And, slowly the remnants of PTL are being buried, too.
The “PTL Club” — standing for “Praise The Lord” or “People That Love,” or, as the critics said, “Pass The Loot” — cycled from being a quirky Christian television show to a multimillion dollar worldwide production to out of business in a matter of 15 years.
Now, major players are dying. Tammy Faye Messner, who with her then-husband, Jim Bakker, built PTL, died July 20 at 65. Falwell, who took over PTL in 1987 after the Bakkers had been forced out, died in May.
The old PTL property has been sold to developers and to MorningStar Fellowship Church. Nearly all of the buildings left from Heritage USA, the religious resort the Bakkers built, are in a state of decay.
The exception is the old Grand Hotel, which has been turned into a meeting building by MorningStar. A 21-story tower that was to house timeshares sits unfinished nearly 20 years after construction began.
“The legacy of the PTL is dying, and new life is being given to the property out here,” said Eric Greenway, president of Coulston Enterprises, which is developing 1,000 acres of the old PTL property.
Coulston Enterprises must still honor timeshares given in the 1980s for lodges by the manmade lake on the property. The timeshare leases, which were for 25 years, will expire, though, from next year through 2012.

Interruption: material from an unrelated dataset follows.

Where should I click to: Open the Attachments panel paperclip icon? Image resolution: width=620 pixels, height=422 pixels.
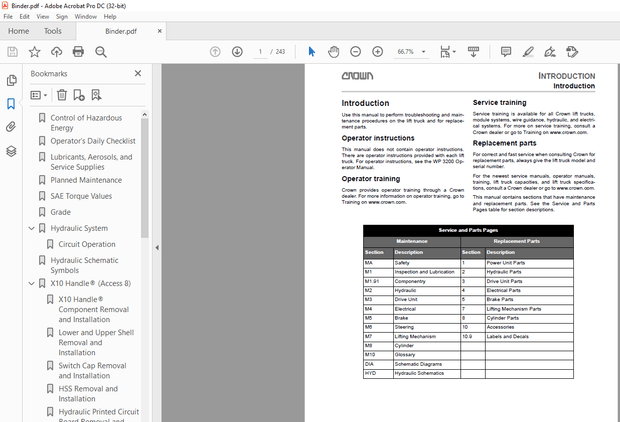[x=11, y=127]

MorningStar’s founder, Rick Joyner, has tried to distance his ministry from the PTL legacy while honoring what they built.
“We want to keep all of the good parts and learn from any mistakes made and not gloss over them,” Joyner said Friday.
Those mistakes put other ministries in a negative light, Joyner said.
“Part of our purpose is to see that site redeemed,” Joyner said. “… That’s real hard in some ways, but it’s a challenge. And our purpose is to see that turned around.”
Joyner said one-third of his church members “don’t know what you’re talking about when you say PTL.” But, Joyner said, the church makes a point to teach people about PTL and honor some of its founders.
“We think they deserve that honor,” Joyner said.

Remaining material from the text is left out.